* _EXTRACT PROVIDED_
# # # # #
The students seemed to agree. They buzzed with excitement and bragged to one another about times they’d shot a bow in the past.
Before they could shoot, Watts went over the safety regulations.
“I’m not trying to be a big meanie,” he said. But he made it clear archery is a shooting sport and if the students don’t follow the rules, someone could get hurt.
He told the students that archery was the second safest sport after ping pong, as long as everyone listened to his instructions and continued listening as they shot.
“The instructor’s great with kids, you can tell that he’s done this before and safety’s primary,” Buchanan said. “What else could we want?”
After learning the rules, the students raced to line up behind a quiver.
Watts blew his whistle once, which meant fire. The shrill noise created a silence as the students figured out how to notch an arrow.
A cheer went around as one student hit the target.
“They’re all supporting each other with positive comments,” another teacher, Jessica Folds said. “My favourite part is that everybody’s included; everyone’s able to do it.”
For a school to get NASP, it has to have permission from the school board, a letter stating the program will be offered from the principal, and at least one staff member trained as a certified NASP archery instructor. All teachers planning to add NASP to their curriculum must complete eight to 12 hours of archery training. Then the school orders the equipment through the program and they’re ready to go.
“I hit the red! I hit the red!” one girl said, spinning around to find someone to share in her accomplishment.
A boy replied that he’d hit the yellow (the bullseye), not to be outdone. Only a handful of minutes into shooting and they were competitive.
# # # # #
* _GIVEN DATA_

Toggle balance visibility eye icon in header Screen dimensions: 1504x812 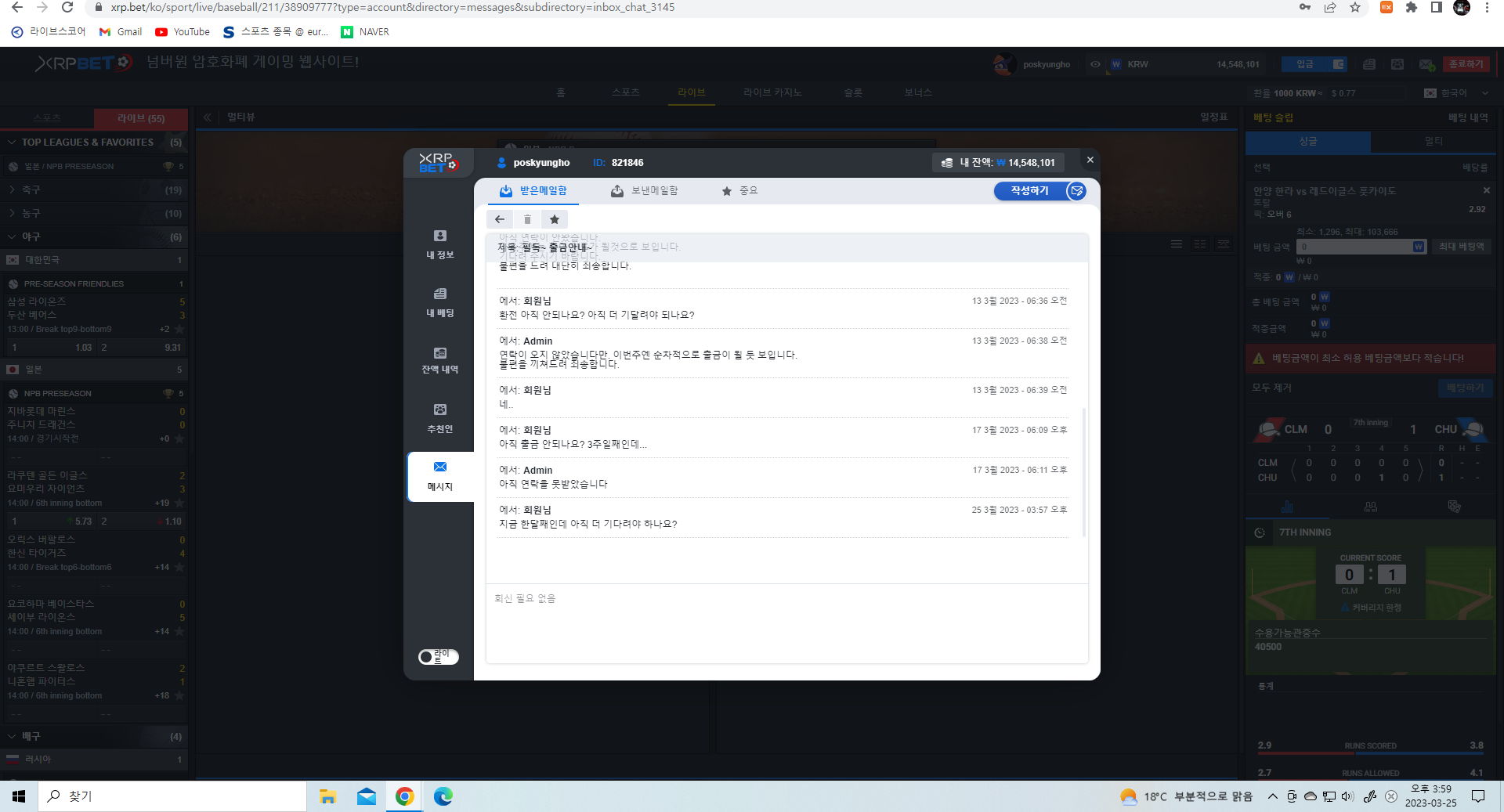click(x=1095, y=64)
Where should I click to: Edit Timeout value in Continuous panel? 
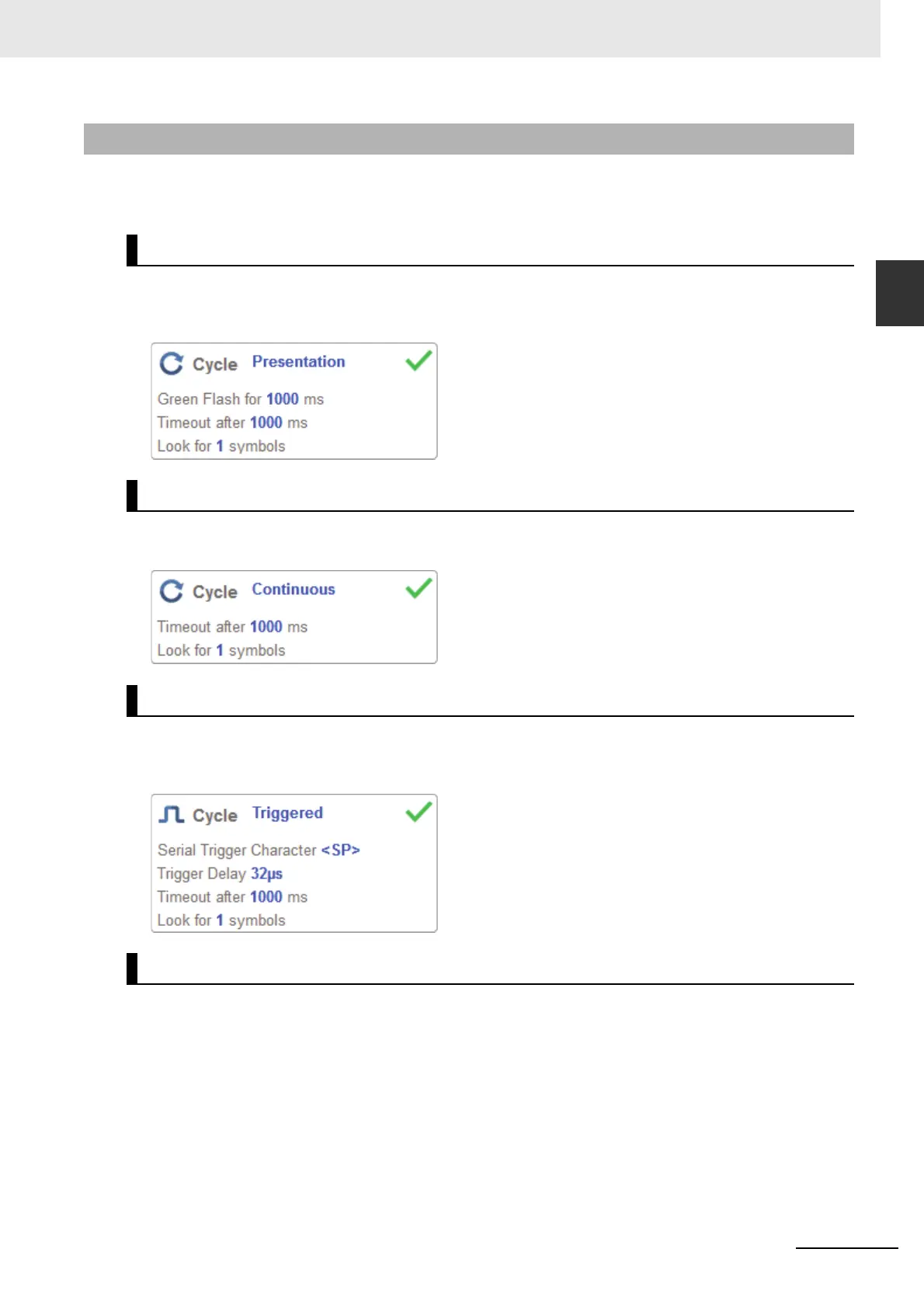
# # # # #
* _TASK SET_
[1] Reproduce the passage of the archery article starting at "The students seemed" and ending at "could get hurt.".
[2] According to the archery article, how much archery training must teachers complete before adding NASP to their curriculum?
[3] Carry the archery article forward from its final sentence.

* _EXERCISE RESULTS_
[1]
The students seemed to agree. They buzzed with excitement and bragged to one another about times they’d shot a bow in the past.
Before they could shoot, Watts went over the safety regulations.
“I’m not trying to be a big meanie,” he said. But he made it clear archery is a shooting sport and if the students don’t follow the rules, someone could get hurt.

[2] Eight to 12 hours.

[3]
The students are required to fill out a survey at the end of the day, outlining whether or not they’d done archery before, if they enjoyed themselves, if they wanted to do it again, etc. The overwhelming answer to the last question was “Yes.”
A number of schools across Ontario have NASP: 35 elementary schools, 27 high schools, and nine that run as both according to Watts. 71 schools in total.
With the help of the fun day, Watts hopes to bring even more schools into the program. He and a couple other trainers in Ontario have visited 52 potential schools so far this year.
However, not all the schools Watts visits under the fun day incentive will be able to afford the program, even if they want it, he said. It depends if the school or school board can fit it into their budgets. Grants to get started are available in some circumstances. Watts said outside groups within the community have been known to donate funds as well.
Money aside, though, the program is a hit, at least at Archie Stouffer.
As teacher Michelle Kernohan said, “The archery program itself seems to engage some students that aren’t always engaged in gym class and appeals to different kids and different types of athletes.”